§ REQUIRED WORK
Write every entry out again with no changes, and leave the images behind.

[Collected data]
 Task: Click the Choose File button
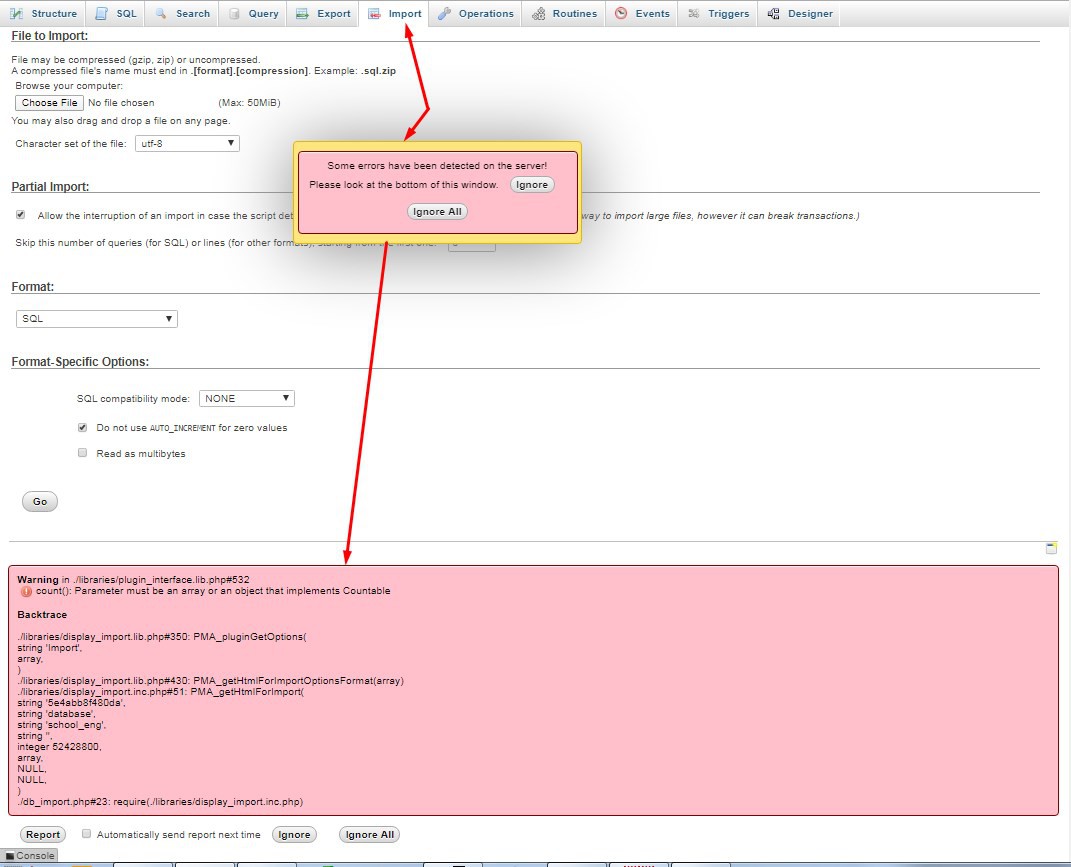[x=49, y=103]
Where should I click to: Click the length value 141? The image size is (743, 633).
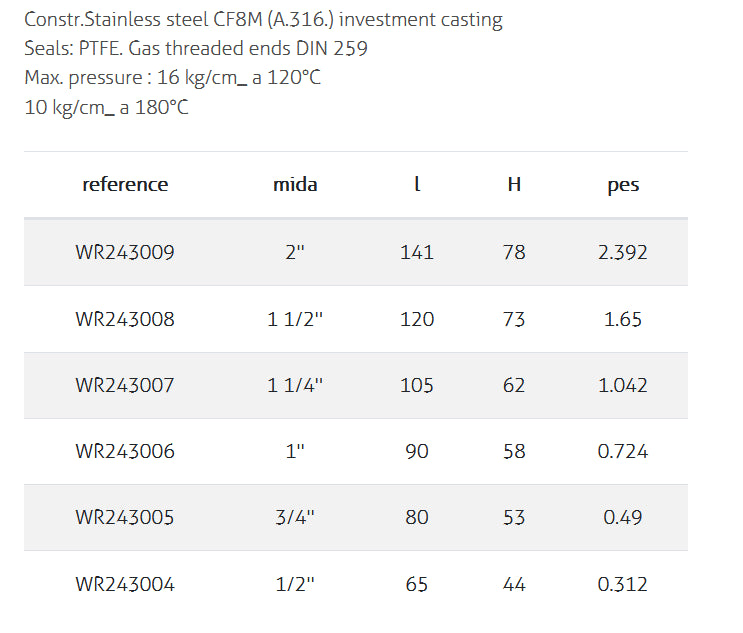(x=417, y=252)
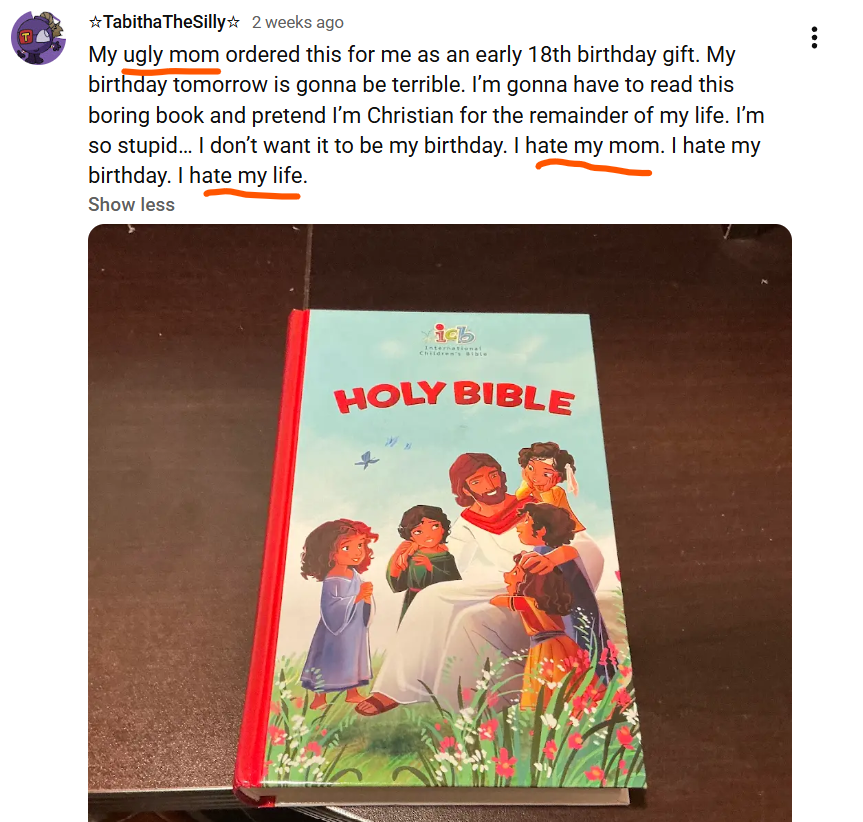The image size is (863, 822).
Task: Open the attached Bible photo
Action: coord(440,520)
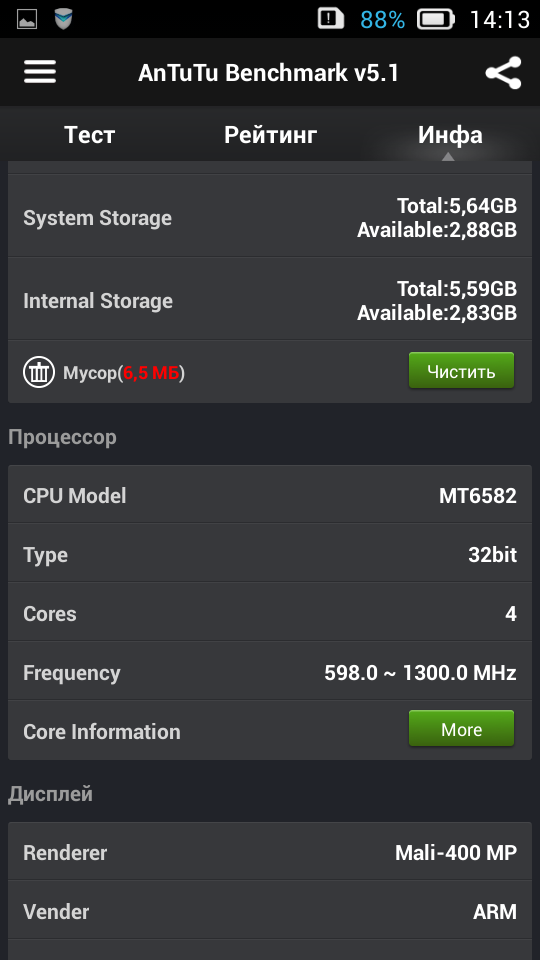Tap the Cores row

[270, 613]
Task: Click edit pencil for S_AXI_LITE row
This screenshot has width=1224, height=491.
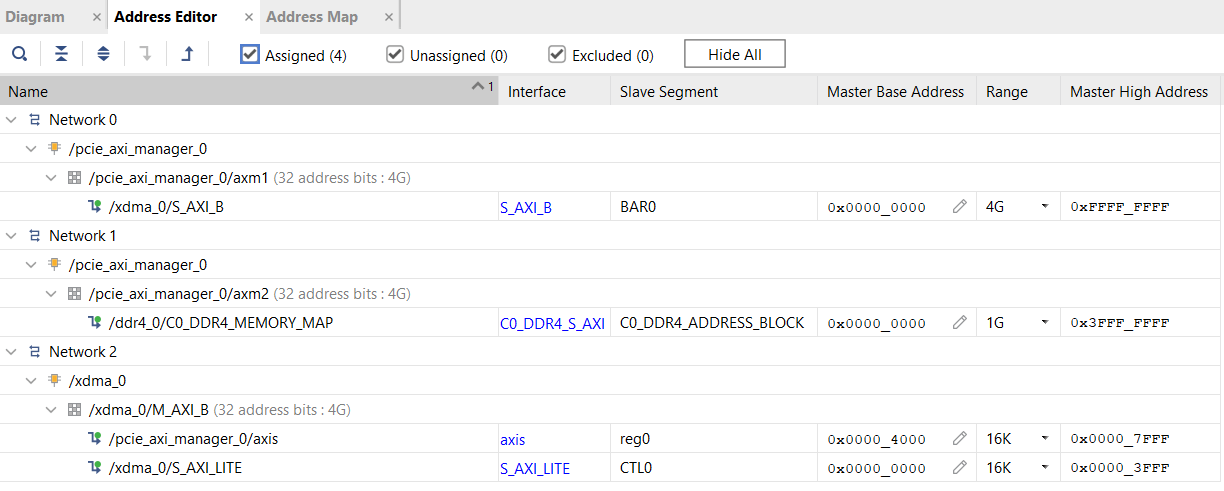Action: tap(959, 468)
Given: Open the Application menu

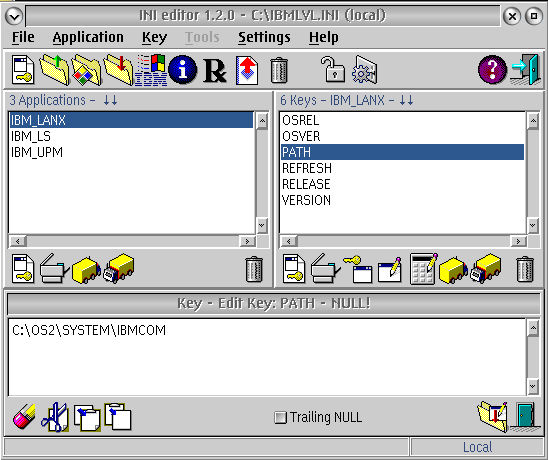Looking at the screenshot, I should pos(88,37).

§ EXERCISE SOLUTION
 Task: Click the Choose File button
[x=49, y=103]
Where should I click to: Click the length value 141? The image size is (743, 633).
(x=417, y=252)
The image size is (863, 822).
Task: Open the attached Bible photo
Action: coord(440,520)
Tap the Cores row

[270, 613]
Task: Click edit pencil for S_AXI_LITE row
This screenshot has width=1224, height=491.
Action: tap(959, 468)
Given: Open the Application menu

Looking at the screenshot, I should pos(88,37).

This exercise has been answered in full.